Украденный горизонт. Правда русской неволи (Земцов) - страница 85

Вспомнилось, что в подобных случаях надо креститься, надо читать молитву.

Вспомнилось… Надо…

Кстати, «Отче наш» я ещё в Бутырке выучил. Как-то так, само-собой, по естественной потребности, без надрыва и принуждения. Только почему-то не вскидывается рука для самого правильного жеста, не шепчутся самые нужные слова. Зато резко вспомнилось, что висит на шее на простеньком шнурочке алюминиевый крестик, и что этот крестик я сейчас чувствую не кусочком кожи, с которым он соприкасается, а всем своим телом, точнее — собой, целиком. И никакого даже намёка на то, что я в чём-то неправ, в чём-то ошибаюсь.

Опять где-то далеко, в закоулках сознания мелькнули какие-то кусочки из русской литературы. Конечно, прежние великие: Достоевский, Гоголь, тут же Булгаков и кто-то из современных, ещё без имени, но настырные, уже успевшие отметиться.

И сразу же следом что-то среднее между окриком и очень вкрадчивой установкой шепотом:

— Они — там, ты — здесь…

«Там» — абстракция… «Здесь» — пронзившая каждую твою клеточку душная и склизкая реальность…

Незатейливая эта информация не от собеседника своего незваного это исходила, а внутри сама по себе как-то рождалась.
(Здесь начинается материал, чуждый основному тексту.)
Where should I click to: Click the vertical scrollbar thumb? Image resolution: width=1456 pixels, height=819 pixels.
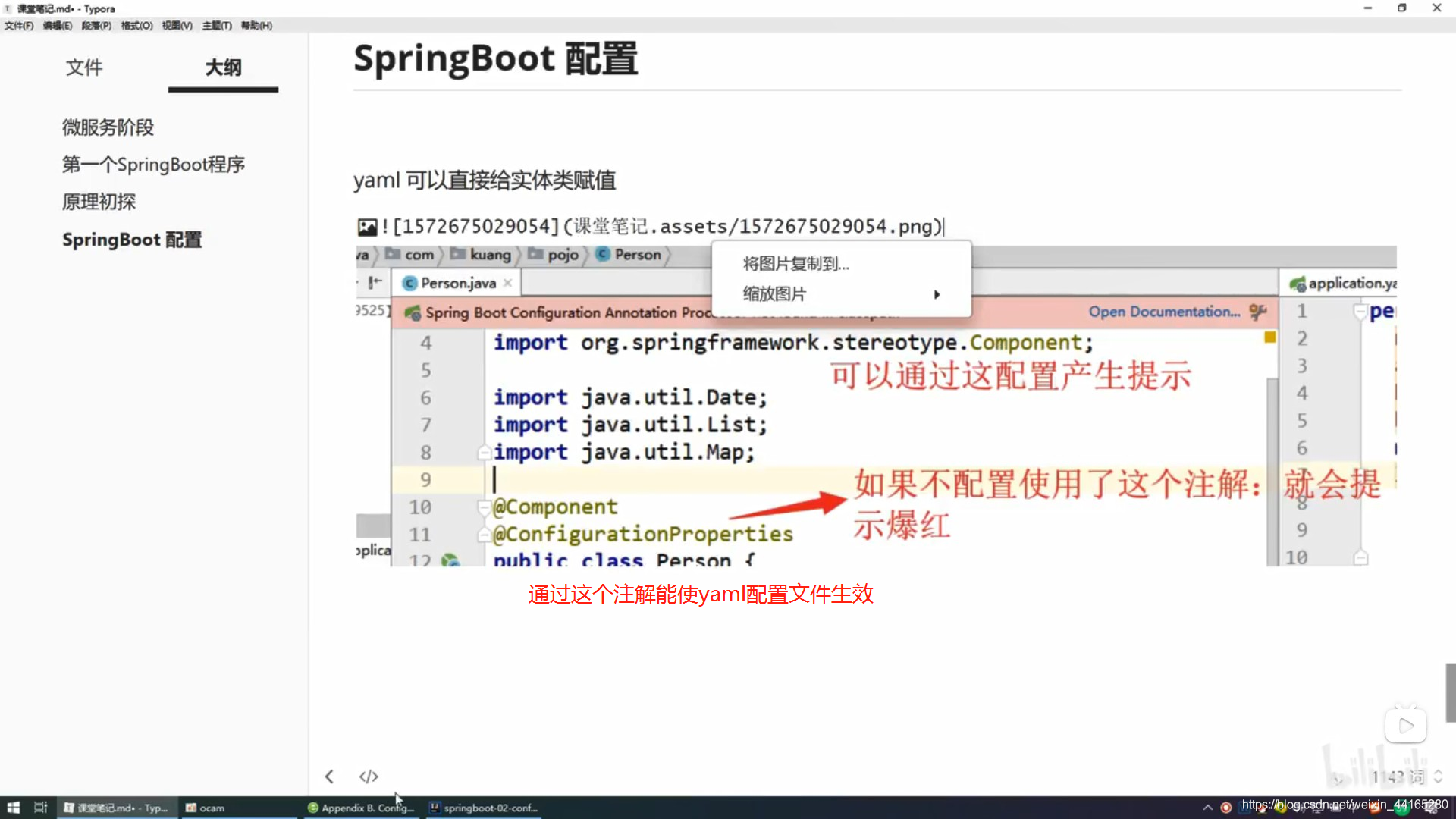tap(1450, 692)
Там же и почти ядовитое возникло и вдогон пристроилось:

— Один падучей страдал, выходит, с головой не дружил… Другой просто напрочь рехнулся… Третий, как говорят, душу на гениальность променял… А современные? Что с них… Кто-то только курнувши пишет… Кто-то пидор откровенный… Кто-то просто пыжится, из себя литератора воображает, вымучивает…

В сторону литературу! Даже великую! Не всегда она палочкой-выручалочкой служит…

Палочкой-выручалочкой — нет, а вот соломинкой, за которую хватаешься, когда не за что кроме хвататься, — это, кажется, тот самый случай!

Ещё в Бутырке внезапно и необратимо понял: надо писать, только этим мне здесь спастись и выжить! Начал что-то на оборотных сторонах казённых мусорских бумаг кропать. Нечто среднее между дневником — каждодневной тягостной хроникой собственной беды и скелетиками будущих рассказов. Себя убеждал: будет книга, выйду — издам… Опять же внушал, будто это — главный нынешний смысл жизни, будто ради этого и корячиться выживать надо, будто это и выжить поможет, той самой соломинке сподобится…

Не получилось об этом додумать. Собеседник мой незваный и нескромный снова вклинился. Не перебивал, не повышал голоса, а именно вклинился, ввалился, растолкал и отодвинул все мои мысли и соображения.

— И здесь Ты ошибся! Кому сейчас твои страдания-мычания нужны? Кого это задевает-трогает? Разве это важно для тех, кто с тобою рядом здесь? Для большинства из них главное, чтобы было «закурить-заварить». А тех твоих соотечественников, что на воле, совсем другие штуки волнуют. Одних — как ранее нахапанное за бугор переправить, и самим следом рвануть. Других — просто как с ближними своими с голоду не сдохнуть. И тут ты тут со своими внутренними исканиями. Смешно… Да и кто нынче возьмётся издать? Сегодняшней литературой правит рынок. Главное — оборот, прибыль! Разве ты можешь гарантировать, что твои будущие книги, как горячие пироги раскупать будут?